Using Dolt with the JetBrains DataGrip SQL Workbench

INTEGRATION
6 min read

Dolt has been rapidly expanding its capabilities as a SQL server recently. We've done a lot of work to get the dolt sql-server command to be a stable peer to the built-in SQL shell, with all the same capabilities. In the last month we've expanded the SQL server to support writes to the working set, as well as support for the @autocommit session variable to control transaction semantics in the server. And just earlier this week we demonstrated how to join tables in multiple repositories with the use of the newly introduced --multi-db-dir parameter to dolt sql and dolt sql-server. While it's still more common for our customers to interact with their databases via the built-in SQL shell or with the various import commands, we keep hearing from customers who want to use the sql-server command to connect their existing applications, and this is a very compelling feature of the tool for those who need it.

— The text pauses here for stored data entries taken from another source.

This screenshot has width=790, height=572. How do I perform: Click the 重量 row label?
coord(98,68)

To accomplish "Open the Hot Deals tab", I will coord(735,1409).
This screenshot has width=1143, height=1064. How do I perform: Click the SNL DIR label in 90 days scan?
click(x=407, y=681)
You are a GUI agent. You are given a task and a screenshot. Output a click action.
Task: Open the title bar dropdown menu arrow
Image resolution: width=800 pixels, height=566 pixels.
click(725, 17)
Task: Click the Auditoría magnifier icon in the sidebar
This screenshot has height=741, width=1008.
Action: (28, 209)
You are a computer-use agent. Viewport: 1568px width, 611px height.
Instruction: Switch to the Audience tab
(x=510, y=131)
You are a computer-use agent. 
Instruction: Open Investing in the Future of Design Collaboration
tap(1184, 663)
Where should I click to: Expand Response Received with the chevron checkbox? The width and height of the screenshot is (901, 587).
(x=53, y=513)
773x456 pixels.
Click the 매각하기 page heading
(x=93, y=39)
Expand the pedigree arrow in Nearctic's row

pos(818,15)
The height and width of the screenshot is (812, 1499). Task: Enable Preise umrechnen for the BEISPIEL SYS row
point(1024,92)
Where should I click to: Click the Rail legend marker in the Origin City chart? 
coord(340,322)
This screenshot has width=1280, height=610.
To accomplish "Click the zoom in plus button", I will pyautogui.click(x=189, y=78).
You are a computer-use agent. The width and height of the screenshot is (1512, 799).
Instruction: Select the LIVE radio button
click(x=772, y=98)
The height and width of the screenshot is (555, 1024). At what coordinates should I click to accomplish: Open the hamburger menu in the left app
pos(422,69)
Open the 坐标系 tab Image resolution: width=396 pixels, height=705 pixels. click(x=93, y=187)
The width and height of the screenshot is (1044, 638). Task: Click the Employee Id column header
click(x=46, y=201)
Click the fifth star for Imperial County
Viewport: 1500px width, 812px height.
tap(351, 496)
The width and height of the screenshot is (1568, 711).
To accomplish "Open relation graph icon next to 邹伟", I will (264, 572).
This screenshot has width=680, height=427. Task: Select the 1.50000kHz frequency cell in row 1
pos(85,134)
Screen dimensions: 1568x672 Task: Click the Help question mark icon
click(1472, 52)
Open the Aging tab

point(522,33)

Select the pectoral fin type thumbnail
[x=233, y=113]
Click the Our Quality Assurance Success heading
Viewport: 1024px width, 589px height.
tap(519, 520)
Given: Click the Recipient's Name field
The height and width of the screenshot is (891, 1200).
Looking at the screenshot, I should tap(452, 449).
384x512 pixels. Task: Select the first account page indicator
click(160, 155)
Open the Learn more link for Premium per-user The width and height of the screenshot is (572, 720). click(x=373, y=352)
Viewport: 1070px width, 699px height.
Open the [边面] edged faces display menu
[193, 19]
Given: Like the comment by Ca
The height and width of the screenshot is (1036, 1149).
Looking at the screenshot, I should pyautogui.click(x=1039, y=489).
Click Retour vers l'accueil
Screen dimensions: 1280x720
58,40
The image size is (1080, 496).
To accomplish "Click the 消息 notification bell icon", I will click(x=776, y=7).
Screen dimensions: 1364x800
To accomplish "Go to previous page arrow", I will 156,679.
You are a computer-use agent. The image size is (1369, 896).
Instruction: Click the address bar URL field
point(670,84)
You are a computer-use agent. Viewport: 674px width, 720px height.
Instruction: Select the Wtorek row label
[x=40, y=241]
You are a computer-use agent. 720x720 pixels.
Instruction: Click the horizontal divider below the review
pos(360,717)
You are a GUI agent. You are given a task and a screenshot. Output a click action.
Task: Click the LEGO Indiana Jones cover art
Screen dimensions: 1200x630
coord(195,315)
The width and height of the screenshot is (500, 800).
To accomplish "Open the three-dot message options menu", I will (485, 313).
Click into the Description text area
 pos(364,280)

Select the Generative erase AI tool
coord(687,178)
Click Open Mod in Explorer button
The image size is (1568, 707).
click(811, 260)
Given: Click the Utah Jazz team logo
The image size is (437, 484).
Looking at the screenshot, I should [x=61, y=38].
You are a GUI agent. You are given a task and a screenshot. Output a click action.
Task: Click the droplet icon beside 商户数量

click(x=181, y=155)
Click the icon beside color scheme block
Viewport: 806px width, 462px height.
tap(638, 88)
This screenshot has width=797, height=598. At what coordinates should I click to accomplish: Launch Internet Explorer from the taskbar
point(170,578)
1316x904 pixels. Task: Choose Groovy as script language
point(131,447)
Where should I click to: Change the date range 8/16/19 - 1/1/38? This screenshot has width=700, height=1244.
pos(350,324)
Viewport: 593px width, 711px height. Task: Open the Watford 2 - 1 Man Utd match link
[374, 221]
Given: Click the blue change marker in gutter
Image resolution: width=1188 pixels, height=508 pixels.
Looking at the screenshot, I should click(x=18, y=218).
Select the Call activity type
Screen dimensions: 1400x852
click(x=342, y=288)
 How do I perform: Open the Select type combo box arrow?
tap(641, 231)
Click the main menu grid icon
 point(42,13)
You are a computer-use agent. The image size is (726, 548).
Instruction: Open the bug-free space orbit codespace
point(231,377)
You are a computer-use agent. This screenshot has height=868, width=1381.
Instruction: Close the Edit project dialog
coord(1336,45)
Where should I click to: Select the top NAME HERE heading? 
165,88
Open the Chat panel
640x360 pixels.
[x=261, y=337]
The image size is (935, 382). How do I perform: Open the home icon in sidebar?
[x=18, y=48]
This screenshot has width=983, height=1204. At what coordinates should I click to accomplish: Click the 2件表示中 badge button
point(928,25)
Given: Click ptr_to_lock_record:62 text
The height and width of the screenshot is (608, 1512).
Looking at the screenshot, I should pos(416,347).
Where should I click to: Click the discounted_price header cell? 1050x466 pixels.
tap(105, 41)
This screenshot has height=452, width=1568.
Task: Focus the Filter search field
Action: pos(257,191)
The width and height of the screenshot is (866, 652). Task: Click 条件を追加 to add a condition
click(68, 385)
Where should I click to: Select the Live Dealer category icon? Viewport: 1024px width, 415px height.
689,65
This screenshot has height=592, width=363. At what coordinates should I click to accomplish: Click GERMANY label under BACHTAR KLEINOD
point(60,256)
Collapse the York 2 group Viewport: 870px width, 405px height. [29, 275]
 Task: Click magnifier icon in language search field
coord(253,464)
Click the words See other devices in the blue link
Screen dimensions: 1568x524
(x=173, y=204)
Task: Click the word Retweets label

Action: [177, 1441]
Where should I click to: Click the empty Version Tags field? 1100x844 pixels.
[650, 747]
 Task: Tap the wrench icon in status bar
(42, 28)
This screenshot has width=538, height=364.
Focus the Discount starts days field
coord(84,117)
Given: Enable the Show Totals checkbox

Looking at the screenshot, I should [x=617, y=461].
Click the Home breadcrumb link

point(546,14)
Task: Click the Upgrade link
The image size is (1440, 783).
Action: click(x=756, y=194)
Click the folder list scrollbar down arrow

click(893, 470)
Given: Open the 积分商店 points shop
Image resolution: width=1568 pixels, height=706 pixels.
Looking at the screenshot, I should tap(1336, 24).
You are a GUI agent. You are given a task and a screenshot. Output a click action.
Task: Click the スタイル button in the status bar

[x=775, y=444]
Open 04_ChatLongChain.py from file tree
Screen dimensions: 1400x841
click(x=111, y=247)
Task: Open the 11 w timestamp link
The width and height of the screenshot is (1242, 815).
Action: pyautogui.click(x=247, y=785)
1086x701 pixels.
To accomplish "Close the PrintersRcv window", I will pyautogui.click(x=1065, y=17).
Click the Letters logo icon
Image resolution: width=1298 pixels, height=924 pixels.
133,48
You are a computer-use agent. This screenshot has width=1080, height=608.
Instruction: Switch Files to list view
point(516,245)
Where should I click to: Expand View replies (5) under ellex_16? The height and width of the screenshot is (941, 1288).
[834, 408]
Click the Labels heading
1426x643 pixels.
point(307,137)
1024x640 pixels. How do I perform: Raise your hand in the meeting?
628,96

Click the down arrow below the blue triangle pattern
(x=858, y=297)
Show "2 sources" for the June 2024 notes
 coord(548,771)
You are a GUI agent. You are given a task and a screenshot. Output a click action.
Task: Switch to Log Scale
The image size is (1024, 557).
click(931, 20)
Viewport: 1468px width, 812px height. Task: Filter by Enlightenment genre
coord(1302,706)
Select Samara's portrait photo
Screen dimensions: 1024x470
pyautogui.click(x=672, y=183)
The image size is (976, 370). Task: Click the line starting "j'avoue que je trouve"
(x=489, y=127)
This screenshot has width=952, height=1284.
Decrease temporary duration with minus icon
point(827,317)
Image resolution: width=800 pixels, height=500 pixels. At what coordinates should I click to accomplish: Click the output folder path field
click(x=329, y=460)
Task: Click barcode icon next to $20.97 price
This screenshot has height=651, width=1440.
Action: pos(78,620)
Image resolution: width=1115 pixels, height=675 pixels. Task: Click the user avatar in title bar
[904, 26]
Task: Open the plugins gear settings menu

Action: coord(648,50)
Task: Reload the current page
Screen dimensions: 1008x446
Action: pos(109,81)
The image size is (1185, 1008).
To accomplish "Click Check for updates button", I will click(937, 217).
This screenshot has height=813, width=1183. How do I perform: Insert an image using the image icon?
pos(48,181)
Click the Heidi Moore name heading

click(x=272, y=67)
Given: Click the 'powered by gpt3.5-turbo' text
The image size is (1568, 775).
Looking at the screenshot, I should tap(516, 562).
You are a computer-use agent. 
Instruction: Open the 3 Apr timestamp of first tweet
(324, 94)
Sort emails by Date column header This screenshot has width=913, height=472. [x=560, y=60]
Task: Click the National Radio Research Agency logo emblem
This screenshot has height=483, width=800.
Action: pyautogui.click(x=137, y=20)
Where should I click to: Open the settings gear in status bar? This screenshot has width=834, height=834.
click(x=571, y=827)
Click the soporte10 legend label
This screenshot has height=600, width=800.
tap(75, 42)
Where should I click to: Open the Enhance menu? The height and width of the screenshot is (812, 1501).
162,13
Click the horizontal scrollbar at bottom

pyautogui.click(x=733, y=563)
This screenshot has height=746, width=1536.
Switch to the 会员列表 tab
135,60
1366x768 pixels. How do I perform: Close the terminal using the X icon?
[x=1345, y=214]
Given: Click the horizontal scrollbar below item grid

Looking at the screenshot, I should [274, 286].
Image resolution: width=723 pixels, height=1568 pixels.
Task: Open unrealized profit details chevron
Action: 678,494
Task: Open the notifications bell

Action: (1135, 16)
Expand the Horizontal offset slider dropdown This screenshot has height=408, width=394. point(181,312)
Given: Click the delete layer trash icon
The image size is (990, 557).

Today we're going to demonstrate using JetBrains' excellent DataGrip Database IDE to work with Dolt, and discuss what it took to achieve this. Here it is in action.

Dolt tables in DataGrip

DataGrip at a glance

DataGrip has a 30-day free trial, so you can download it at no cost to follow along with this post. Like most JetBrains products, all of DataGrip's features are available in other JetBrains IDEs as plugins. In our case, we're using GoLand with the bundled "Database Tools and SQL" plugin, which has all of the features of DataGrip.

GoLand plugins settings

On a side note, I use GoLand to develop Dolt and go-mysql-server, and I can't recommend it highly enough. It's well worth the license fee.

To get started connecting GoLand to Dolt, we need to start up the SQL server. I have a lot of dolt repositories in a common directory, so I'm going to start the server from that directory with the --multi-db-dir parameter to include all of them as databases:

% dolt sql-server --multi-db-dir ./ -l trace

I'm using the TRACE log level, which will cause all queries and results to be logged to the console. Leave it off if you don't want to see these.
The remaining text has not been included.